Frank smiled. “See how easy that was?”
My heart thumped. There was no way he was just going to let us walk away, despite his prior monologue.
Snowflakes fluttered down from the heavens. It was the most surreal thing I’d ever seen.
Trenchcoat held out his hands, palms to the sky in a reverent way, and smiled. “Sometimes I feel like God. Then I realize I’m not. God has the capacity to forgive. I do not.” His grin faded, and he commanded his goons, “Kill them all!”
They shouldered their rifles, and fingers drew tight against triggers.
Ethan’s and Casey’s eyes rounded with fear.
“Might not want to do that just yet,” I said.
“And just why is that?”
55
“Because I left a worm in your system the last time I was there,” Ethan said.
Frank’s eyes narrowed with doubt. “That’s not possible. Our system would have detected it. Just like we detected and tracked your intrusion.”

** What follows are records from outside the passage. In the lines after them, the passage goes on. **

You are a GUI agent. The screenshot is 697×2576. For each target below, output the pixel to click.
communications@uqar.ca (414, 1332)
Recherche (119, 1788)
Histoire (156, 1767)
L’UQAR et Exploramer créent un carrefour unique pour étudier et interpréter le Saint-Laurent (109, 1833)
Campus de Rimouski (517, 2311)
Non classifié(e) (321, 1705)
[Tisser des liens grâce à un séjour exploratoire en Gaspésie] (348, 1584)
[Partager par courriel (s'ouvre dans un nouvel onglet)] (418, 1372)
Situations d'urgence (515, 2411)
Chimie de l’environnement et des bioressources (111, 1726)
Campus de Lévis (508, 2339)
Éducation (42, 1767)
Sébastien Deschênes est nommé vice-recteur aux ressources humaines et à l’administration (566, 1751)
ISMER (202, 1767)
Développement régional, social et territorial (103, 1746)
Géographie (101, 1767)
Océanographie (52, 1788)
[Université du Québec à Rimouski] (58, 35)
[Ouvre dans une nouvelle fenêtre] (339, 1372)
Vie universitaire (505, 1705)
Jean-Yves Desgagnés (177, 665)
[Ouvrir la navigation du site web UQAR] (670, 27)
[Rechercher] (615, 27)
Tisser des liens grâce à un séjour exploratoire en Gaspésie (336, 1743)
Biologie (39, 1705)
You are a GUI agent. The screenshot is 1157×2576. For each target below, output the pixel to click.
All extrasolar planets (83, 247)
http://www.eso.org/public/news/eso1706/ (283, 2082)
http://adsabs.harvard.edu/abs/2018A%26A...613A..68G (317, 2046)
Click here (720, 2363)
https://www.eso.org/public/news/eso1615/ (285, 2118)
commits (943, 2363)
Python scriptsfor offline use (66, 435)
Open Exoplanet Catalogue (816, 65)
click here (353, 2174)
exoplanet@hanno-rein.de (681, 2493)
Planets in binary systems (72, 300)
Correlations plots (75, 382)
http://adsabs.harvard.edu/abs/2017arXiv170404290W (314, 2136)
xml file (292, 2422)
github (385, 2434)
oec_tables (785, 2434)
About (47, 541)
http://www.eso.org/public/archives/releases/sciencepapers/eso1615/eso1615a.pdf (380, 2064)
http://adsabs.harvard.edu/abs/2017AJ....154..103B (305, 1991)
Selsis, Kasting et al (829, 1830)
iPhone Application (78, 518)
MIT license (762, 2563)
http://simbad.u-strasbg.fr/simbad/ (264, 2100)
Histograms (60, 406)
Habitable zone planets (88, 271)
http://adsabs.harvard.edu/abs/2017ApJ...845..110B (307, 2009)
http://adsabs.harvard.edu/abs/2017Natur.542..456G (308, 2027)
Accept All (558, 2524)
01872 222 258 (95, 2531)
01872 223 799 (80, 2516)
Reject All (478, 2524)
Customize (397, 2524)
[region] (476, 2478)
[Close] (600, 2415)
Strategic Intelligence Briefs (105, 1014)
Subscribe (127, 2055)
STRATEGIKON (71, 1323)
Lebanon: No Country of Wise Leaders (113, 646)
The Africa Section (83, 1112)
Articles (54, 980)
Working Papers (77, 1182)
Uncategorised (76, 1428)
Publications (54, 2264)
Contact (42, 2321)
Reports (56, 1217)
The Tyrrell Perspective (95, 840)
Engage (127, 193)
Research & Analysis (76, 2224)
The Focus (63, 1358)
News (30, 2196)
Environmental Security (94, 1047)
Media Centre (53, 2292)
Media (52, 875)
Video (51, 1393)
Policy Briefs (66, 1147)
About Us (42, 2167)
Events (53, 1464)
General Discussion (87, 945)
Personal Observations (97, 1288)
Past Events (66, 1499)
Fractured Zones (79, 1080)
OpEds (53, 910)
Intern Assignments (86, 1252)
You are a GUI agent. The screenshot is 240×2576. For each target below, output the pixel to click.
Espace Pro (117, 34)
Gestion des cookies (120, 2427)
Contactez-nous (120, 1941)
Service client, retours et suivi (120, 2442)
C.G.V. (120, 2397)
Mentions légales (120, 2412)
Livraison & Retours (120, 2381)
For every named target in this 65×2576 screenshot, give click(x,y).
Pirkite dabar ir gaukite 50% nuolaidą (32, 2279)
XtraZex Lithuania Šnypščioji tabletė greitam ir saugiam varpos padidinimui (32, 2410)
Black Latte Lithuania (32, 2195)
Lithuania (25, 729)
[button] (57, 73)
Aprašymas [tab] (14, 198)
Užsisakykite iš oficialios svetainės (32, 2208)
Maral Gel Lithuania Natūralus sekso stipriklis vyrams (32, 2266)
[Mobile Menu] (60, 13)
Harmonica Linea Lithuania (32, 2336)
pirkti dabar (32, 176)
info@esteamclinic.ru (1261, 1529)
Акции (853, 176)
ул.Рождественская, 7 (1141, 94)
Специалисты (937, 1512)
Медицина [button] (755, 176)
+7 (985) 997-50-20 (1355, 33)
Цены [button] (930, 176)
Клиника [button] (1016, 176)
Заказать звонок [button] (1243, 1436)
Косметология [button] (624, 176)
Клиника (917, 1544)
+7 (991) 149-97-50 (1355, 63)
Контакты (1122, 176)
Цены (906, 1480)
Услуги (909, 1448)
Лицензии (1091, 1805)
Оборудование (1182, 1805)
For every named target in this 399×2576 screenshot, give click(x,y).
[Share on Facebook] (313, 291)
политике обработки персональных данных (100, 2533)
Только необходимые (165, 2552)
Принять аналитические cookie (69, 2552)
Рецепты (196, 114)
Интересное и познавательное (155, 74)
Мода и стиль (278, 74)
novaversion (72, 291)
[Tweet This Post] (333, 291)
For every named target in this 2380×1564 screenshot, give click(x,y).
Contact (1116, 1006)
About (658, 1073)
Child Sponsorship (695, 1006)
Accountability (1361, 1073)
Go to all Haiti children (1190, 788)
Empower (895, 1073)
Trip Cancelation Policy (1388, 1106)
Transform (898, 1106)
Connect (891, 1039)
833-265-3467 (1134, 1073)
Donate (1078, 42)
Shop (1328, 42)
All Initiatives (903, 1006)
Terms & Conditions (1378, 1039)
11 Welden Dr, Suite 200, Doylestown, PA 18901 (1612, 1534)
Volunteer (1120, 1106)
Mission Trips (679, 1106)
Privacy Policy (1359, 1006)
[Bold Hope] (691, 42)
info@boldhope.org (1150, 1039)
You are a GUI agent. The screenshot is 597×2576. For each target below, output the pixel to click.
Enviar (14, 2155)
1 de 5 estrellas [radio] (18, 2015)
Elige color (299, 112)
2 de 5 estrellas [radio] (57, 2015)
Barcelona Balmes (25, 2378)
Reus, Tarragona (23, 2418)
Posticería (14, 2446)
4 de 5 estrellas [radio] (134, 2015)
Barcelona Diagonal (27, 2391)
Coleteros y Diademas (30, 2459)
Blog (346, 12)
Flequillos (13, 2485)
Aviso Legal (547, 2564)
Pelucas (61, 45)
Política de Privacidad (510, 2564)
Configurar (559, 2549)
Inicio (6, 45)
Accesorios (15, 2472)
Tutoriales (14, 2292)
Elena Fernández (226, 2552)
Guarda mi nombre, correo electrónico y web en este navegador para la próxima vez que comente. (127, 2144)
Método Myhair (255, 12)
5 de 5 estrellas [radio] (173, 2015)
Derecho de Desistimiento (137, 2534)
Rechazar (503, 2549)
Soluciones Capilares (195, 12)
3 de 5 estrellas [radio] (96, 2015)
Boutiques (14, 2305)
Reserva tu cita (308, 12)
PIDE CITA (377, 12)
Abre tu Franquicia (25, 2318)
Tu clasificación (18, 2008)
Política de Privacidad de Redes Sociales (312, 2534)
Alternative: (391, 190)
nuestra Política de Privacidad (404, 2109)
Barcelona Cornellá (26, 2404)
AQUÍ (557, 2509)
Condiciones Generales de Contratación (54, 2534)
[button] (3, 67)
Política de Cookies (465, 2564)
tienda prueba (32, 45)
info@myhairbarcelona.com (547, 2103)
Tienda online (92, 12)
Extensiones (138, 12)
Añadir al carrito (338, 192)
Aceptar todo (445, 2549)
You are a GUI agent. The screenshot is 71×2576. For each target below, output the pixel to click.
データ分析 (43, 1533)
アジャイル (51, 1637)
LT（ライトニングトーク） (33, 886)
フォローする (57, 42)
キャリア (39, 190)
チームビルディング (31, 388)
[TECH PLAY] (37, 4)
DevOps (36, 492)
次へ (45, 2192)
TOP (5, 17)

Ethan laughed. “Okay, boss. You got me. I didn’t bury a polymorphic payload inside a dummy config file. Nothing to worry about. It’s not like I set up a heartbeat check where it pings a ghost server every 48. Two missed check-ins and it deploys. I wouldn’t worry about it. It’s not like your satellites will come crashing out of the sky.” Ethan frowned and shook his head. “That would be expensive. Hell of a show, though.”
Ethan had delivered the speech with the right amount of detached snark. It was enough to give Frank pause. His eyes narrowed at the kid, trying to see through his bluff.
“What’s the name of the config file?” Frank asked.
“Why should I tell you?”
“I think that’s obvious. Unless of course you prefer to have your brains splattered all over this nice fresh snow.”
Ethan hesitated a moment. “Default_orbital_123x.cfg.”
Frank nodded to his assistant. “Log onto the server. Find that file.”
The assistant did as instructed. He tapped the keys, his face buried in the screen. The glow illuminated his intense eyes as he searched the system. “Got it!”
“Verify it’s a foreign file,” Frank said.
After a few taps of the keys and swipes of the trackpad, he replied, “That file was copied to this system the day of the intrusion.”
Frank grimaced. “Delete it.”
“I wouldn’t do that if I were you,” Ethan said.
Frank glared at him. “Why is that?”
“By all means, if you want to activate it, go ahead.”
“How do we get rid of the worm?” Frank demanded in a low growl, his intense eyes staring into the kid.
“It’s really simple. I can do it with a few keystrokes.”
“Then do it!”
“This is where we renegotiate,” Ethan said.
"You have thousands of satellites in orbit. Expensive. I doubt you have the working capital to replace that. Not to mention the time involved. When those start falling out of the sky, your wholeoperation will go up in smoke. Your stock will tank. All of those wonderful revenue projections you've made will disappear.”